Note: you may need to restart the kernel to use updated packages.


In [1]:
# Import libraries and set up logging
import asyncio
import aiohttp
import pandas as pd
import pandasdmx as sdmx
from datetime import datetime
import pytz
import os
import json
import glob
import logging
from concurrent.futures import ThreadPoolExecutor
from tqdm.notebook import tqdm
import pickle

logging.basicConfig(level=logging.INFO, format='%(asctime)s - %(levelname)s - %(message)s')

  warn(


![image.png](attachment:image.png)

In [2]:
# Define the dataset codes and helper functions
DATASET_CODES = ['nama_10_gdp', 'prc_hicp_midx', 'ert_bil_eur_d']  # Add your dataset codes here

In [3]:
def fetch_updates():
    url = "http://ec.europa.eu/eurostat/api/dissemination/catalogue/dcat/ESTAT/UPDATES"
    try:
        response = requests.get(url)
        response.raise_for_status()
        logging.info(f"Fetched updates successfully.

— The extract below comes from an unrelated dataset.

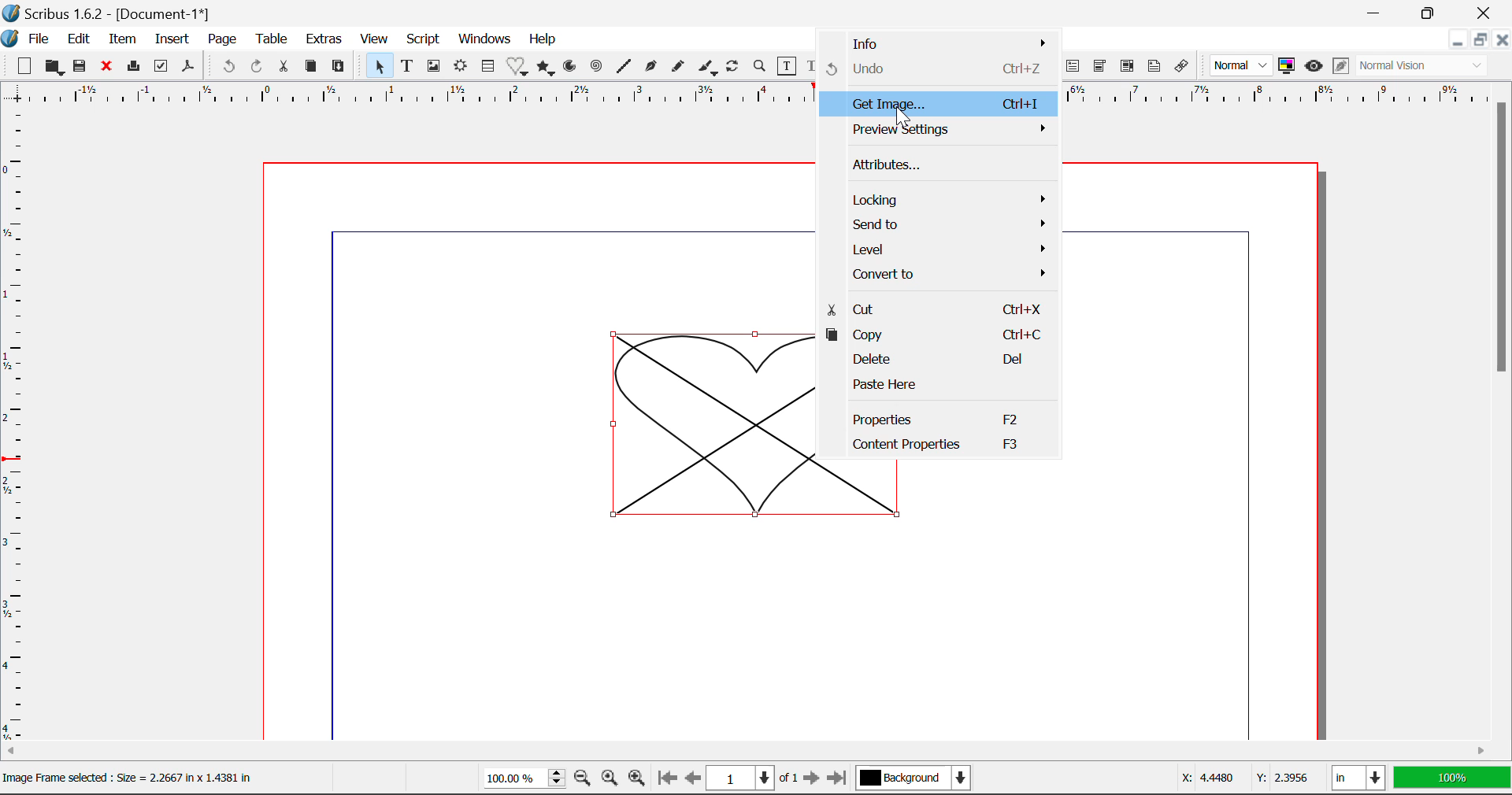  What do you see at coordinates (945, 167) in the screenshot?
I see `Attributes` at bounding box center [945, 167].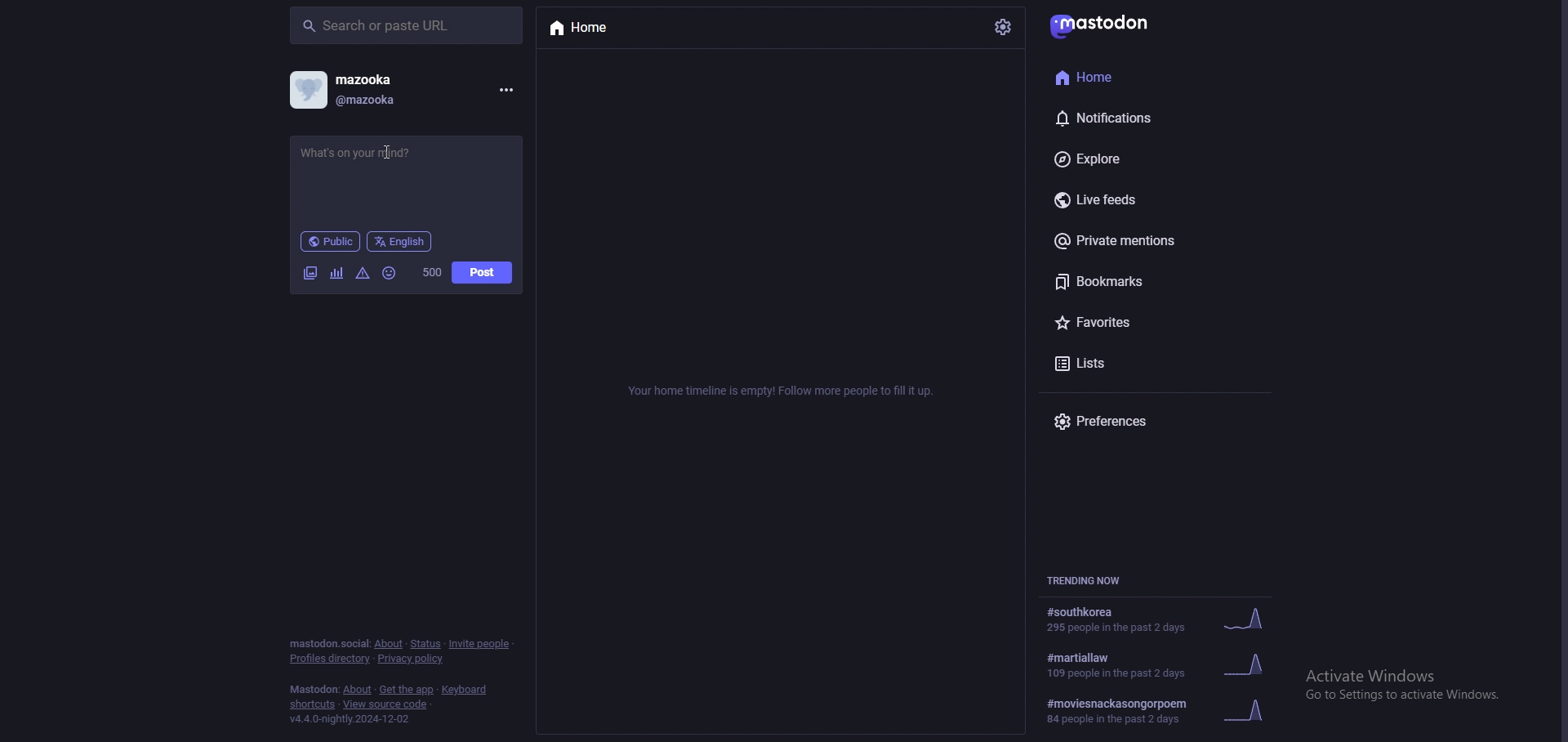 The image size is (1568, 742). I want to click on post, so click(481, 273).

Status code: {response.status_code}")
        return response.text
    except requests.RequestException as e:
        logging.error(f"Error fetching updates: {str(e)}")
        return None

In [4]:
def parse_updates(content):
    updates = {}
    try:
        data = json.loads(content)
        for item in data.get('dataset', []):
            identifier = item.get('identifier')
            modified = item.get('modified')
            if identifier and modified:
                updates[identifier] = modified
    except json.JSONDecodeError:
        lines = content.split('\n')
        for line in lines:
            parts = line.split(',')
            if len(parts) >= 2:
                identifier = parts[0].strip()
                modified = parts[1].strip()
                if identifier and modified:
                    updates[identifier] = modified
    logging.info(f"Parsed updates for {len(updates)} datasets")
    return updates

In [5]:
def download_dataset(dataset_code):
    try:
        logging.info(f"Attempting to download dataset: {dataset_code}")
        eurostat = sdmx.Request('ESTAT')
        data_response = eurostat.data(resource_id=dataset_code)
        df = data_response.to_pandas()
        
        filename = f"{dataset_code}_{datetime.now().strftime('%Y%m%d_%H%M%S')}.csv"
        df.to_csv(filename)
        logging.info(f"Downloaded {dataset_code} to {filename}")
        return filename
    except Exception as e:
        logging.error(f"Error downloading {dataset_code}: {str(e)}")
        return None

In [6]:
def get_latest_file(dataset_code):
    files = glob.glob(f"{dataset_code}_*.csv")
    if not files:
        logging.info(f"No existing files found for {dataset_code}")
        return None
    latest = max(files, key=os.path.getctime)
    logging.info(f"Latest file for {dataset_code}: {latest}")
    return latest

In [7]:
def process_dataset(dataset_code, updates):
    logging.info(f"Processing dataset: {dataset_code}")
    last_check_file = f"{dataset_code}_last_check.txt"
    
    if os.path.exists(last_check_file):
        with open(last_check_file, 'r') as f:
            last_check = datetime.fromisoformat(f.read().strip())
        logging.info(f"Last check for {dataset_code}: {last_check}")
    else:
        last_check = datetime.min.replace(tzinfo=pytz.UTC)
        logging.info(f"No last check file for {dataset_code}. Using {last_check}")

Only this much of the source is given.